▸ 本文抜粋:
****************************************
さらに阪急西山天王山駅も。公共用地である京都縦貫道の真下に建設されている、全国的に見ても珍しい例です。そのため、用地代がかかっておらず、コストを抑えて建設することに成功しました。駅を出てエレベータで上がれば高速バス停留所もあります。
◆特長(2)―歴史あるまち
二度にわたり都が置かれた地。518年に継体天皇によって「弟国宮」が、784年には「長岡京」が置かれました。
来年には市制50周年を迎えます。
歴史あるまちでありながら、JR付近の東部地域には大企業の工場が軒を連ねています。歴史と産業のバランスがとれたまちといえます。

<<<長岡京市の名所>>>
◆長岡天満宮
キリシマツツジが有名で、4月末~5月頭にかけて見頃を迎えます。
そのほかにも、梅や桜、紅葉の名所でもあります。長岡京市を象徴するスポット。
◆乙訓寺
ボタンが有名。春には長岡天満宮のキリシマツツジと並んで見に来られる方が多いです。
◆光明寺
紅葉の時期にはたくさんの方が訪れます。
◆柳谷観音楊谷寺
最近来訪者の多いスポット。毎年6月初旬~7月上旬にかけて、境内にアジサイが咲き誇ります。手水に季節の花々を浮かべた「花手水」が「インスタ映え」すると若い女性を中心に人気を集めています。
◆西代里山公園
約2haの大きな公園。京都縦貫道西山トンネルを掘った際掻き出した土を使い、公園として整備しました。
◆サントリー<天然水のビール工場>京都
現在はコロナで中止していますが、ビールが試飲できる工場見学が人気です。
◆たけのこ
シーズンは限られているものの、長岡京市の名産品です。

<<<長岡京市のまちのすがた>>>
◆長岡京市の人口推移の特徴
(1)ある時期に人口が急増
1960年:約1万5千人→1970年:約5万1千人 と、わずか10年で人口が3倍に急増。
(2)生産年齢人口の減少…全国的にみられる傾向
平成7年から平成27年の20年間で、総人口は8万人弱を維持しながらも、うち生産年齢人口が1万人減っている。インパクトのある数字であり、危機感を持っています。
(3)「少子」高齢化時代といわれるが…?
****************************************
▸ 作業内容:
1. 長岡京市の紹介文のうち、「さらに阪急西山天王山駅も。公」から「紅葉の時期にはたくさんの方が訪れます。」に至るまでのすべてを、一字も変えずに書き写してください。
2. 長岡京市の紹介文を、末尾の文の後から続けて書き進めてください。

▸ 提供データ:
****************************************
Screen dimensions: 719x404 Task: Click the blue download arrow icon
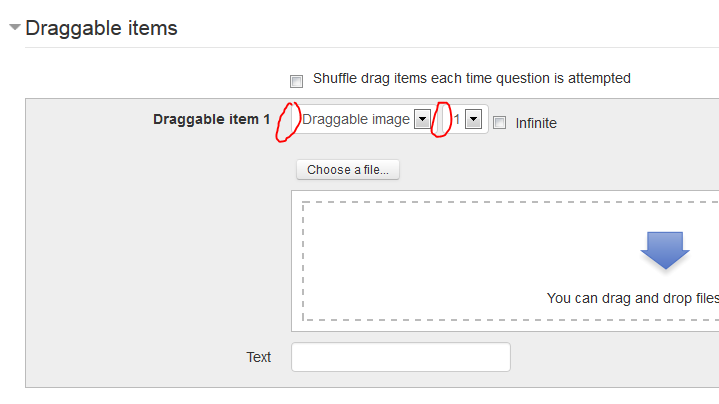(x=665, y=250)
****************************************
▸ 解答一覧:
1.
さらに阪急西山天王山駅も。公共用地である京都縦貫道の真下に建設されている、全国的に見ても珍しい例です。そのため、用地代がかかっておらず、コストを抑えて建設することに成功しました。駅を出てエレベータで上がれば高速バス停留所もあります。
◆特長(2)―歴史あるまち
二度にわたり都が置かれた地。518年に継体天皇によって「弟国宮」が、784年には「長岡京」が置かれました。
来年には市制50周年を迎えます。
歴史あるまちでありながら、JR付近の東部地域には大企業の工場が軒を連ねています。歴史と産業のバランスがとれたまちといえます。

<<<長岡京市の名所>>>
◆長岡天満宮
キリシマツツジが有名で、4月末~5月頭にかけて見頃を迎えます。
そのほかにも、梅や桜、紅葉の名所でもあります。長岡京市を象徴するスポット。
◆乙訓寺
ボタンが有名。春には長岡天満宮のキリシマツツジと並んで見に来られる方が多いです。
◆光明寺
紅葉の時期にはたくさんの方が訪れます。

2.
本市でも間違いなく高齢化は進んでいるのに、子どもの数はあまり減っていない。それはなぜか?
平成17~27年の10年間で、30~40歳代の子育て世代層が転入超過。それに伴い、子どもの数も増加したことがひとつの要因です。出生数は減っているものの、一学年約700~800人の状態がコンスタントに続いています。
「出生数を増やす×転入をさらに増やす」ことにより、なんとか人口8万人を維持していきたいと考えています。
子育て世代層に住むためのまちとして選んでいただけるような施策に今後も取り組んでまいります。
◆公共施設の建設時期
先述のとおり、1960年から1970年の10年間で人口が3倍以上に急増しました。当時の一番の課題は「学校の確保」であり、毎年のように建校されました。
◎小学校:元々あった長法寺小学校、神足小学校だけでは間に合わなくなり、三小~十小を建校。
◎中学校:元々長岡中しかなかったが二中~四中を建校。
学校建校がひと段落したのち、文化施設の整備に移りました。現在、一気に作った施設を一気に建替えする時期が来ています。いまの市政の大きな課題のひとつであります。

<<<3つの戦略目標>>>
(1)定住促進
長岡京市は「暮らすため」のまち。8万市民を維持するための様々な施策を講じてまいります。
(2)交流拡大
たとえ8万市民が維持できても、高齢化が進めば経済は落ち込んでいきます。市外から観光、働きに来てくれる方を増やし、市内で使っていただけるお金を増やすことを目標にしています。
(3)新陳代謝
先述のとおり、施設やインフラも老朽化しているため、まちの新陳代謝が必要です。次の世代にしっかりとした都市基盤を残していきます。
<1.定住促進>…「かしこ暮らしっく」を合言葉にしたシティプロモーション
利便性の高いまちで「かしこく」、より豊かで「くらしっく」(=より優越をした)な暮らし を送ることのできる本市の魅力を表現した合言葉。
SNS等を用いて、若い世代向けにおしゃれなスポット等の情報発信も行っています。
<2.交流拡大>
◆観光
コロナ禍でアクションを取りにくいのが実情。
しかし、2020年大河ドラマ「麒麟がくる」放映を契機に、勝竜寺城公園をはじめゆかりの地が注目を浴びています。
◎恵解山古墳
山崎合戦の時に明智光秀が本陣を構えたのではないかと考えられている場所。
◎古今伝授の間
元々、京にあり、長岡天満宮に移されたが、現在は熊本市の水前寺公園内に移築をされています。細川藤孝が古今和歌集の奥義を授けた場。
◎ガラシャ祭
毎年11月第2日曜日に開催していますが、令和2年、令和3年とコロナで中止となりました。代替事業として、国際日本文化研究センターの皆さんとのシンポジウムや、「麒麟がくる」時代考証の小和田先生の講演をオンラインで配信しました。小和田先生の配信だけで10万以上のアクセスをいただくなど好評をいただいています。
奈良大学城郭研究者の千田先生の勝龍寺城の解説も配信。都市部の城郭跡は城址という碑だけ建っていることが多いが、城そのものではなくとも、当時の石垣や土塁などが現在も残っていることは全国を見てもなかなかないようです。
◎勝龍寺城築城450年祭
コロナ禍で開催が難しい面もあるが、歴史講演会などを行っていきたいと考えています。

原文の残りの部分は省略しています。